- **INSTRUCTIONS TO FOLLOW**
Repeat every line of the records below word for word, with nothing changed, added, or left out.

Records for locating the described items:
****

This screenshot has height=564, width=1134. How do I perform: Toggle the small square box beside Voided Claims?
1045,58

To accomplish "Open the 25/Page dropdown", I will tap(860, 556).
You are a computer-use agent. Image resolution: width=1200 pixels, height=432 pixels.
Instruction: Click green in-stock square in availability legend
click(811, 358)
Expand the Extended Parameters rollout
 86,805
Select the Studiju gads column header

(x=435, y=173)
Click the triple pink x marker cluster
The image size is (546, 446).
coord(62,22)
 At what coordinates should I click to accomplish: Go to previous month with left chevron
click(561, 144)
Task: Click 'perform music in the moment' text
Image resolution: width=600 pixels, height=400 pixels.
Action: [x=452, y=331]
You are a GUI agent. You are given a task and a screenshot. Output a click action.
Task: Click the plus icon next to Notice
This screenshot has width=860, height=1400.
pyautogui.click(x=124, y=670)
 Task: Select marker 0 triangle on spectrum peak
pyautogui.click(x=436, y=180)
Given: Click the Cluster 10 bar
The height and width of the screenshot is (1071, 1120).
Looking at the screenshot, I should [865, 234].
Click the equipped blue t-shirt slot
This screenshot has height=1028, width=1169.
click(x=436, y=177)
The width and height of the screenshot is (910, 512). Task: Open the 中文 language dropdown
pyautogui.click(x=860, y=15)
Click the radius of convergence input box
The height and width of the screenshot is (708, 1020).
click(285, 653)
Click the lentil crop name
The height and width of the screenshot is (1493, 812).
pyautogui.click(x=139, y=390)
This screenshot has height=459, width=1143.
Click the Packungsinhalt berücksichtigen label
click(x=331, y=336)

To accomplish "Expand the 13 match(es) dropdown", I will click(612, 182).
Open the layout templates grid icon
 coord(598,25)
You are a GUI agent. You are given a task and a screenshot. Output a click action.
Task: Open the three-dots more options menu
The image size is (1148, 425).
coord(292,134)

****

- **SOLUTION BELOW**
This screenshot has height=564, width=1134. How do I perform: Toggle the small square box beside Voided Claims?
1045,58

To accomplish "Open the 25/Page dropdown", I will tap(860, 556).
You are a computer-use agent. Image resolution: width=1200 pixels, height=432 pixels.
Instruction: Click green in-stock square in availability legend
click(811, 358)
Expand the Extended Parameters rollout
 86,805
Select the Studiju gads column header

(x=435, y=173)
Click the triple pink x marker cluster
The image size is (546, 446).
coord(62,22)
 At what coordinates should I click to accomplish: Go to previous month with left chevron
click(561, 144)
Task: Click 'perform music in the moment' text
Image resolution: width=600 pixels, height=400 pixels.
Action: [x=452, y=331]
You are a GUI agent. You are given a task and a screenshot. Output a click action.
Task: Click the plus icon next to Notice
This screenshot has width=860, height=1400.
pyautogui.click(x=124, y=670)
 Task: Select marker 0 triangle on spectrum peak
pyautogui.click(x=436, y=180)
Given: Click the Cluster 10 bar
The height and width of the screenshot is (1071, 1120).
Looking at the screenshot, I should [865, 234].
Click the equipped blue t-shirt slot
This screenshot has height=1028, width=1169.
click(x=436, y=177)
The width and height of the screenshot is (910, 512). Task: Open the 中文 language dropdown
pyautogui.click(x=860, y=15)
Click the radius of convergence input box
The height and width of the screenshot is (708, 1020).
click(285, 653)
Click the lentil crop name
The height and width of the screenshot is (1493, 812).
pyautogui.click(x=139, y=390)
This screenshot has height=459, width=1143.
Click the Packungsinhalt berücksichtigen label
click(x=331, y=336)

To accomplish "Expand the 13 match(es) dropdown", I will click(612, 182).
Open the layout templates grid icon
 coord(598,25)
You are a GUI agent. You are given a task and a screenshot. Output a click action.
Task: Open the three-dots more options menu
The image size is (1148, 425).
coord(292,134)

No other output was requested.